#### [Task statement]
Write out the records that appear below, verbatim and complete, but without pictures.

Information shown Block Start

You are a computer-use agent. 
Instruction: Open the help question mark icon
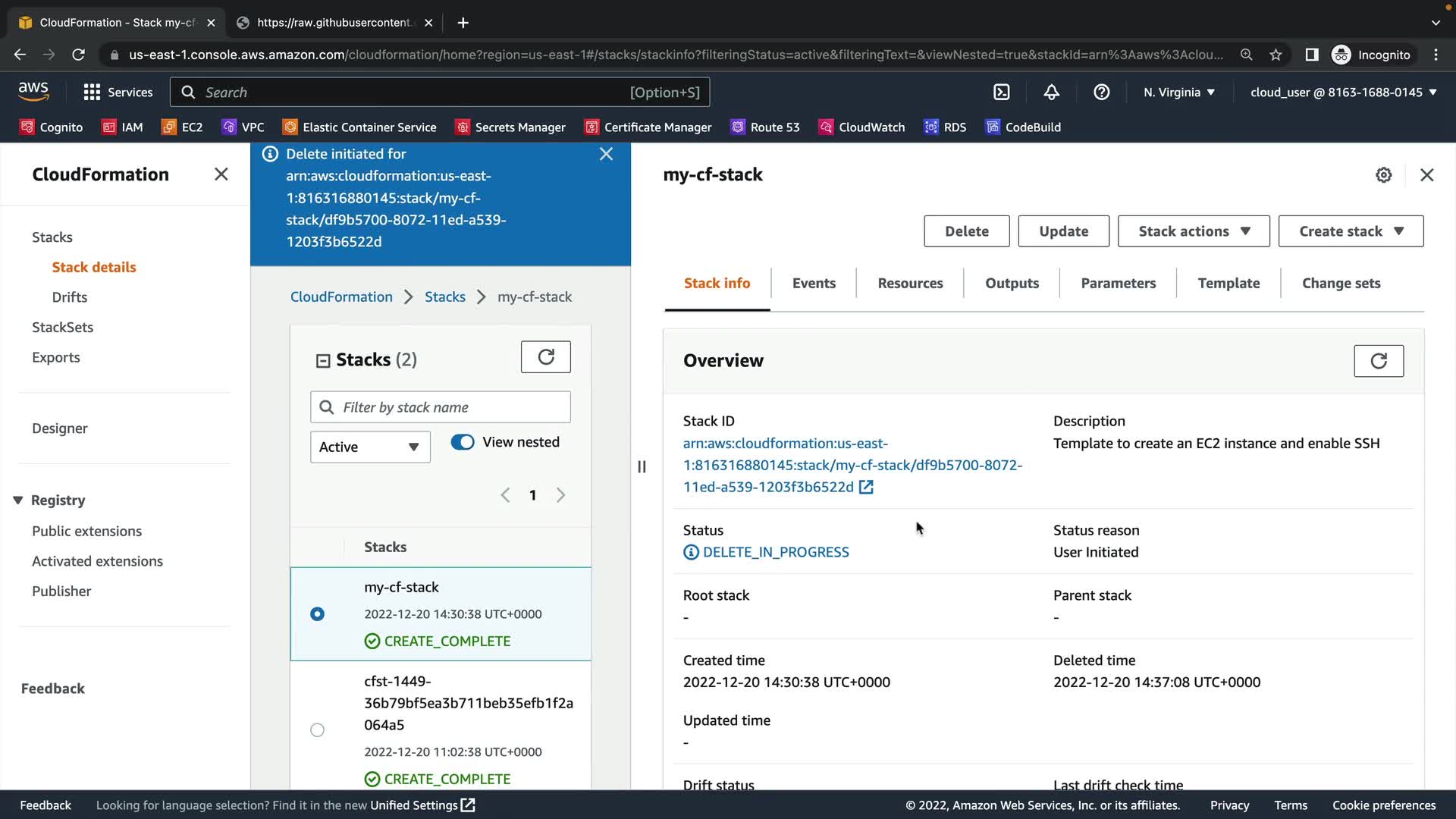[1101, 93]
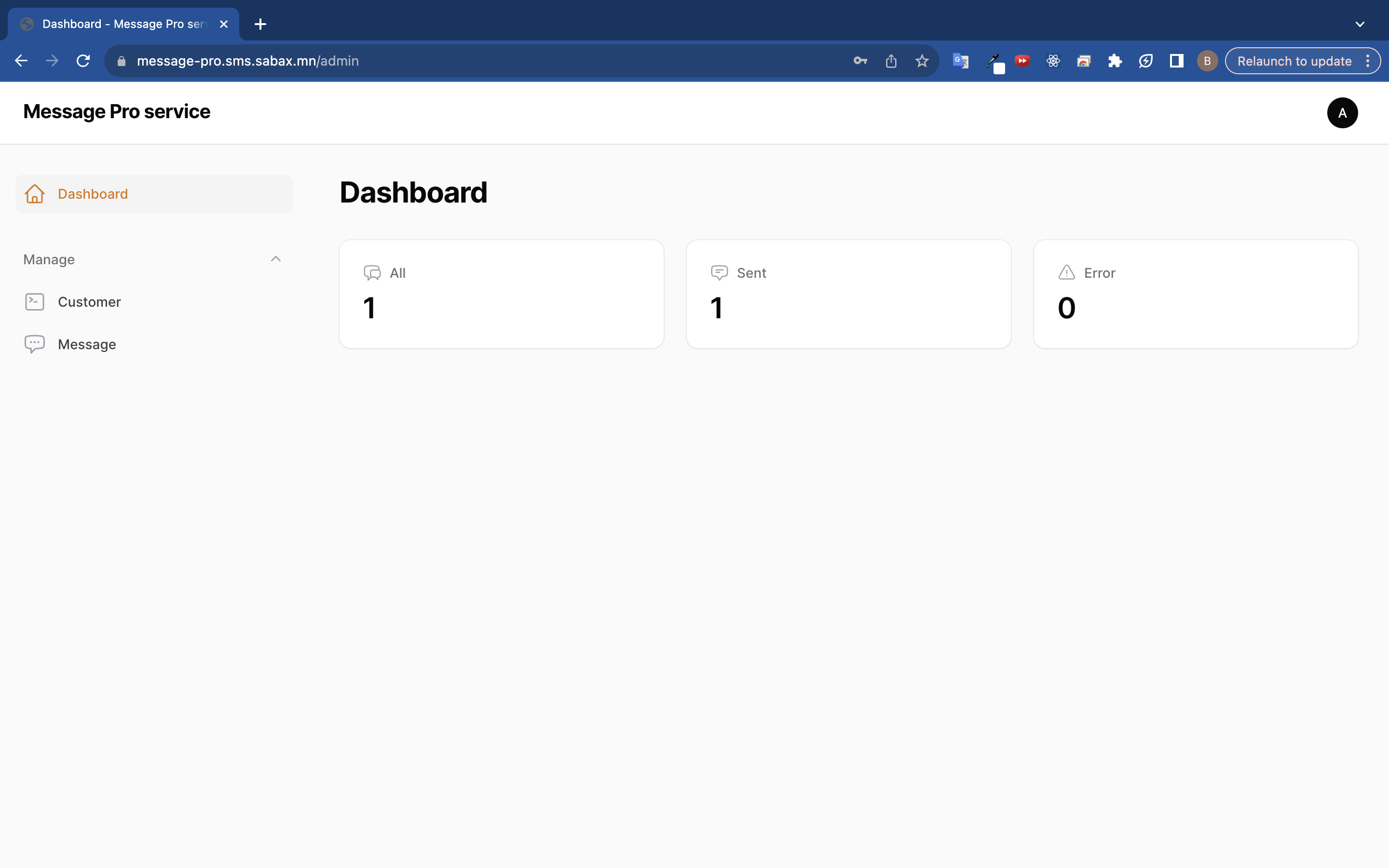Click the Dashboard home icon in sidebar

(x=34, y=194)
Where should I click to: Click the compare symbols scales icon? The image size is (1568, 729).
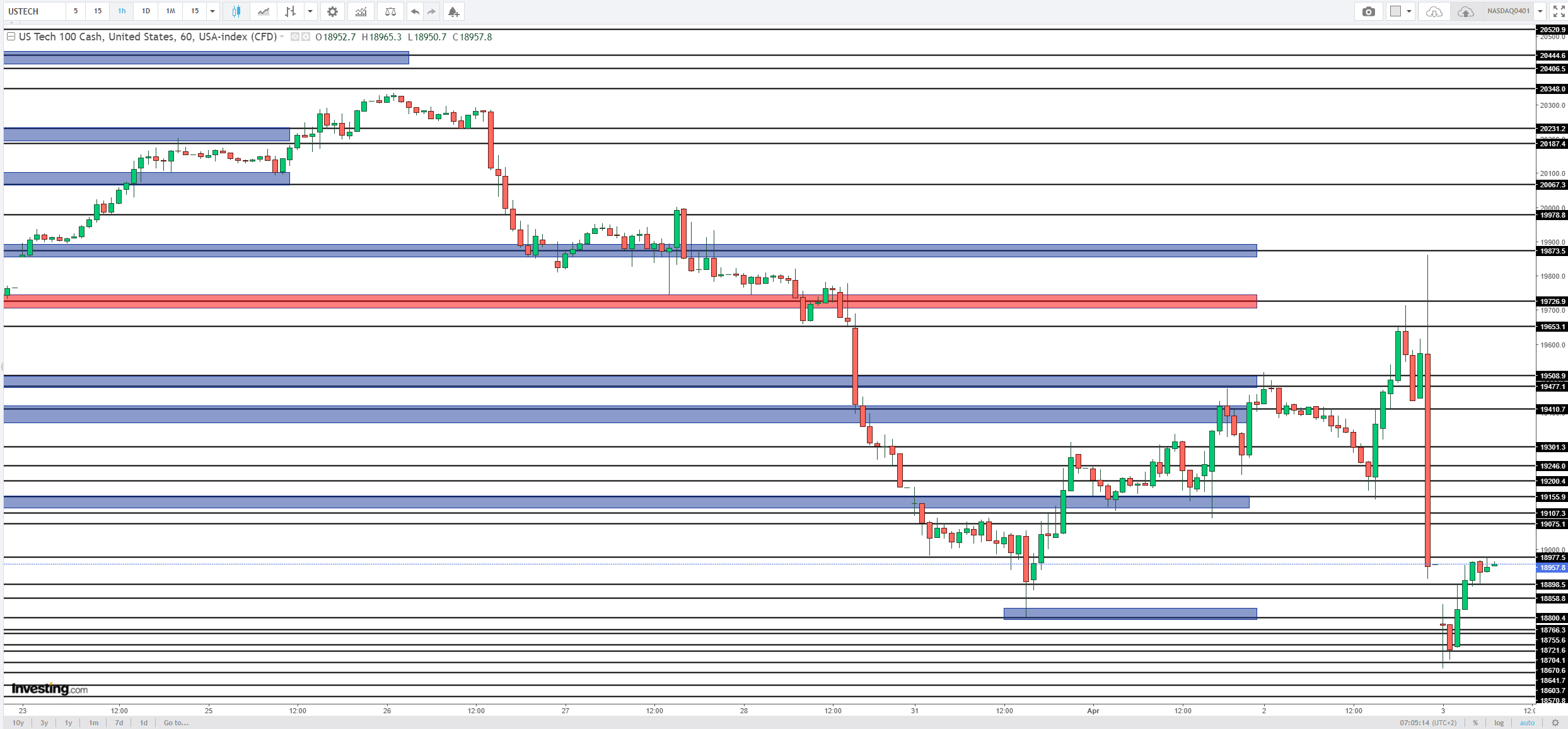tap(390, 11)
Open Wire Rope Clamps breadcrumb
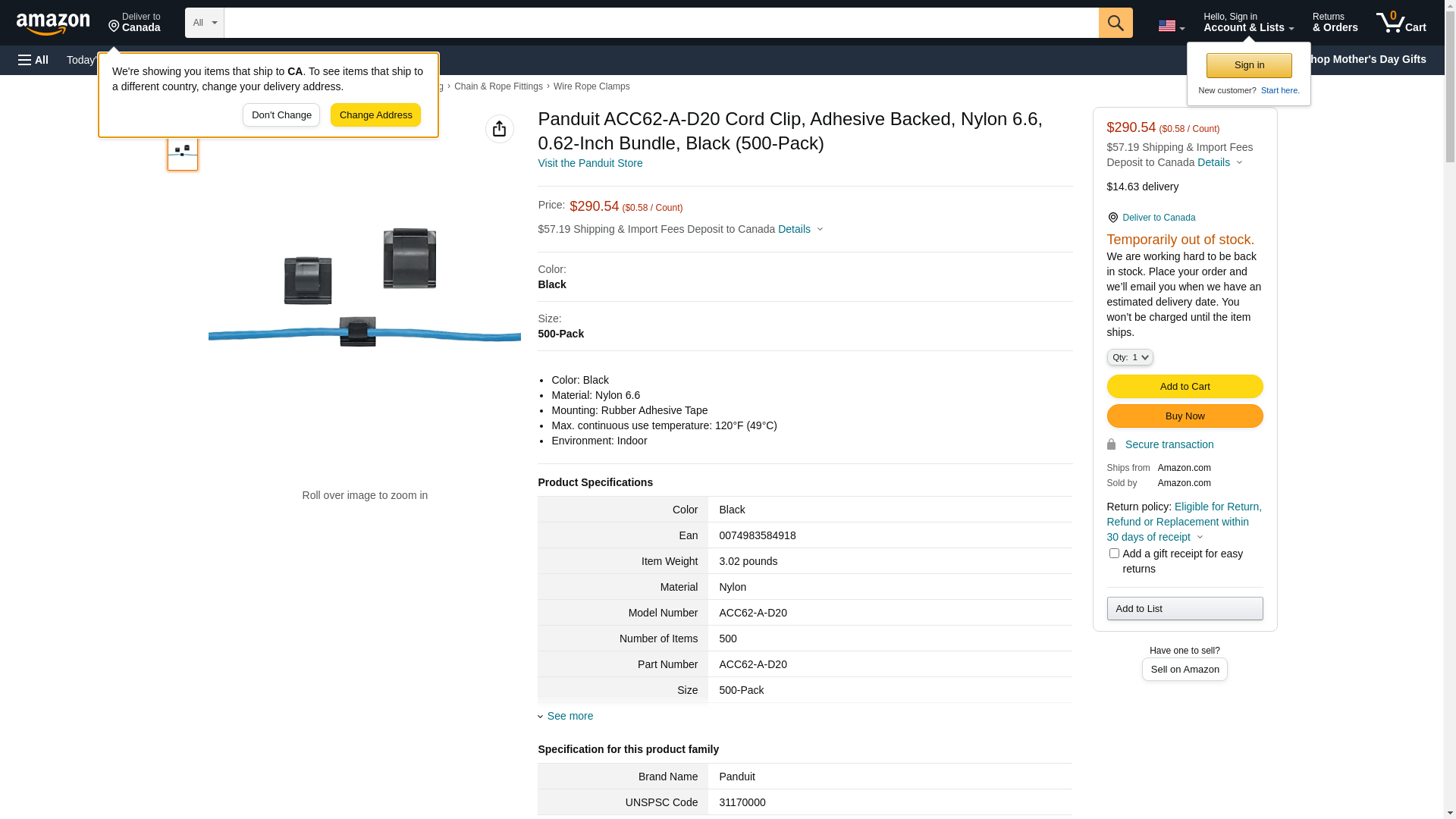Screen dimensions: 1456x819 pos(591,86)
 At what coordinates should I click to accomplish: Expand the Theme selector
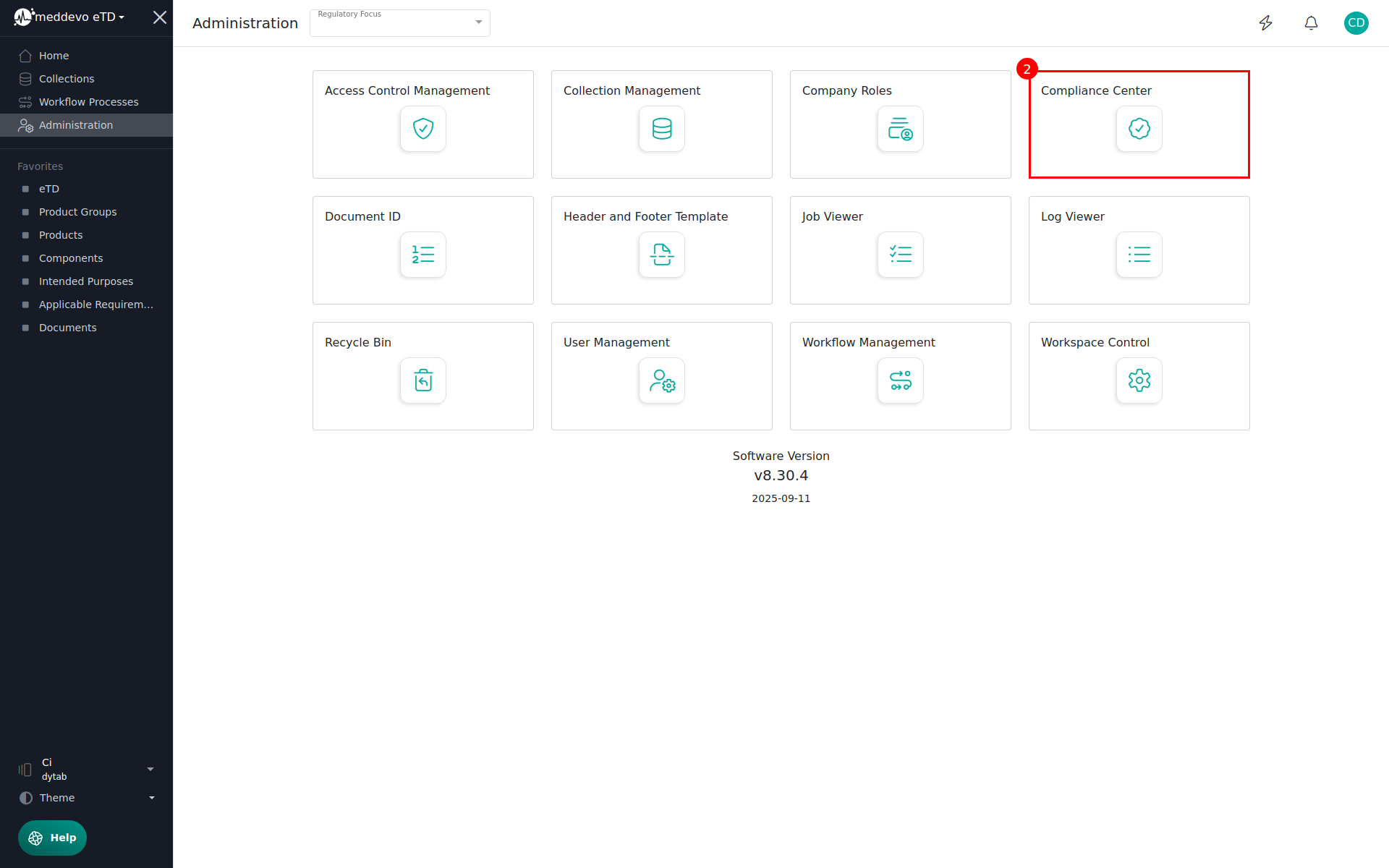[87, 798]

Information shown Block End

#### [Answer]
You are a computer-use agent. 
Instruction: Open the help question mark icon
[1101, 93]
Click the Dashboard home icon in sidebar

(x=34, y=194)
Where should I click to: Click the compare symbols scales icon? The image size is (1568, 729).
tap(390, 11)
Open Wire Rope Clamps breadcrumb
Screen dimensions: 1456x819 pos(591,86)
 At what coordinates should I click to accomplish: Expand the Theme selector
[87, 798]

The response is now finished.